■ Task: Down to the last line, retype each line of the entries exactly, starting with the one that contains "Expand the Colors theme dropdown".
---- Data provided
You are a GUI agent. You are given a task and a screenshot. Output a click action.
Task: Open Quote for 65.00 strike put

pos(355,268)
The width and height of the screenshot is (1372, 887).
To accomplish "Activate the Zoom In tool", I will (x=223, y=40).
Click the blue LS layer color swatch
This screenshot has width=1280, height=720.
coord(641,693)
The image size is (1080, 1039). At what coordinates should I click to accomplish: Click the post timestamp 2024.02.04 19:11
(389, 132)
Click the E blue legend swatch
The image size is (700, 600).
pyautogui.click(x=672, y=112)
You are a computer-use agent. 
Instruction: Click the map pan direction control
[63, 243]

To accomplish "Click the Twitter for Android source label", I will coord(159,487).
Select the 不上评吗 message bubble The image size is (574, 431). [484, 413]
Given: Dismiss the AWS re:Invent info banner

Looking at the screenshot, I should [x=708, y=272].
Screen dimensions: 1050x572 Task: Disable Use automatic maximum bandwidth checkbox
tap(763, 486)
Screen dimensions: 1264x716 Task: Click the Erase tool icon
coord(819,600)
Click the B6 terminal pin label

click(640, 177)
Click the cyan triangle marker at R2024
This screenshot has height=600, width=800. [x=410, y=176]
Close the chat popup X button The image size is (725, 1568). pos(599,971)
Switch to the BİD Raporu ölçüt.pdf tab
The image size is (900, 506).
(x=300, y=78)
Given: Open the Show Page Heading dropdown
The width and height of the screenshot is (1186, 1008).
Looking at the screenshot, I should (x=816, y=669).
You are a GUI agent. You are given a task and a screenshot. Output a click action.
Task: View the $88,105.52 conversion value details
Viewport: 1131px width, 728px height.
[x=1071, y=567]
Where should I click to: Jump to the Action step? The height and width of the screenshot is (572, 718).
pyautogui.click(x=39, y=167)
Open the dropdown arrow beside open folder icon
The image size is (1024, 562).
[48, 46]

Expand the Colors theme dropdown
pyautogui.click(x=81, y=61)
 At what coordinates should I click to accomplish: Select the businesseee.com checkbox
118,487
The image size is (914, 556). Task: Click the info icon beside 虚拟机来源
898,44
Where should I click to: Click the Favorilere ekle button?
--------
■ Exercise answer:
Expand the Colors theme dropdown
pyautogui.click(x=81, y=61)
 At what coordinates should I click to accomplish: Select the businesseee.com checkbox
118,487
The image size is (914, 556). Task: Click the info icon beside 虚拟机来源
898,44
Where should I click to: Click the Favorilere ekle button?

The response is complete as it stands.